Schema changes on large MySQL tables can bring production systems to a halt if not handled correctly. This case study walks through how Mafiree helped a fintech client execute a zero-downtime MySQL schema migration on a 500M+ row production database — covering the real challenges faced, the three-phase tool strategy using gh-ost, pt-online-schema-change, and MySQL 8.0 INSTANT DDL, production configuration settings with performance benchmarks, and best practices for safely evolving your MySQL schema without impacting users
Jethish February 20, 2026
Every growing application eventually faces a defining moment: the database schema that served you well at launch no longer fits the evolving business logic. Adding a column, changing a data type, or creating an index sounds trivial in development, but on a production MySQL table with hundreds of millions of rows, a single ALTER TABLE can lock your application for hours and bring your service down.
This is the story of how Mafiree helped a fintech client migrate the schema of a 500M+ row MySQL table in production with zero downtime, zero data loss, and no impact on end-user experience. If you are looking for a battle-tested approach to MySQL schema migration, this guide breaks down the tools, trade-offs, and exact steps we followed.
MySQL’s default ALTER TABLE behavior rebuilds the entire table. For small tables, this completes in seconds. For tables with hundreds of millions of rows, the implications are severe:
Expert Tip: If your production MySQL tables exceed 10 million rows, never run a raw ALTER TABLE during business hours.

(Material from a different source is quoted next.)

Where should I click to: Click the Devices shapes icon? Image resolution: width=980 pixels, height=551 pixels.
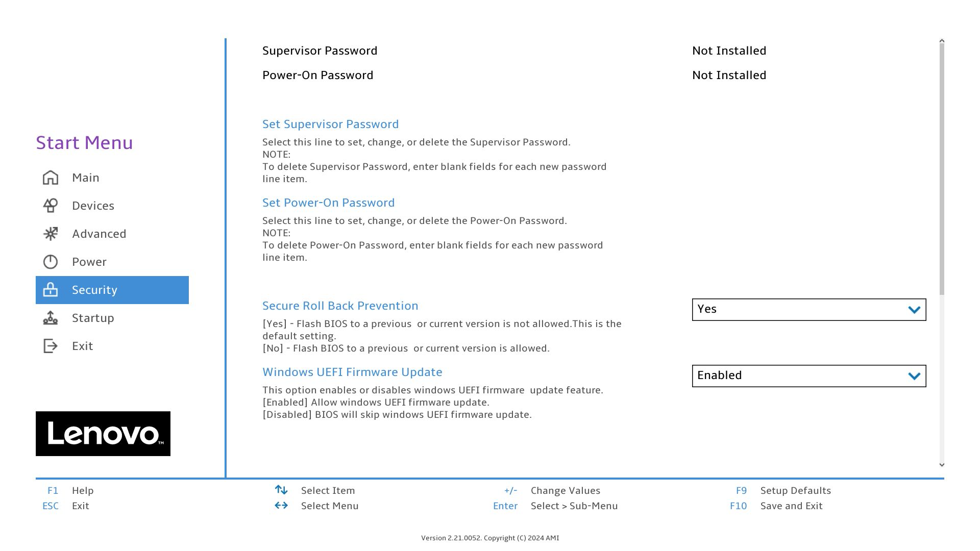coord(51,206)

Even MySQL 8.0’s Instant DDL has limitations that can catch teams off guard.
Our client, a fast-growing fintech company, operated a transaction processing system backed by MySQL 8.0 running on AWS RDS. Their core transactions table had grown to over 500 million rows and was serving 3,000+ queries per second at peak.
The business requirement was straightforward: add three new columns to support a regulatory compliance feature, modify an existing column’s data type from INT to BIGINT to accommodate larger transaction IDs, and add two composite indexes to support new reporting queries. The constraint was equally clear: zero downtime, no replication lag exceeding 5 seconds, and the migration had to complete within a single maintenance window.
The Schema Changes Required
-- Required changes on `transactions` table (500M+ rows)
ALTER TABLE transactions ADD COLUMN compliance_flag TINYINT DEFAULT 0, ADD COLUMN review_timestamp DATETIME NULL, ADD COLUMN audit_ref VARCHAR(64) NULL, MODIFY COLUMN txn_id BIGINT NOT NULL, ADD INDEX idx_compliance (compliance_flag, review_timestamp), ADD INDEX idx_audit (audit_ref, created_at);Running this as a single ALTER TABLE would have taken an estimated 6–8 hours based on our benchmarks on a staging replica, with full table lock for the MODIFY COLUMN operation. This was unacceptable.
Facing a similar challenge? Talk to our MySQL experts for a free migration assessment.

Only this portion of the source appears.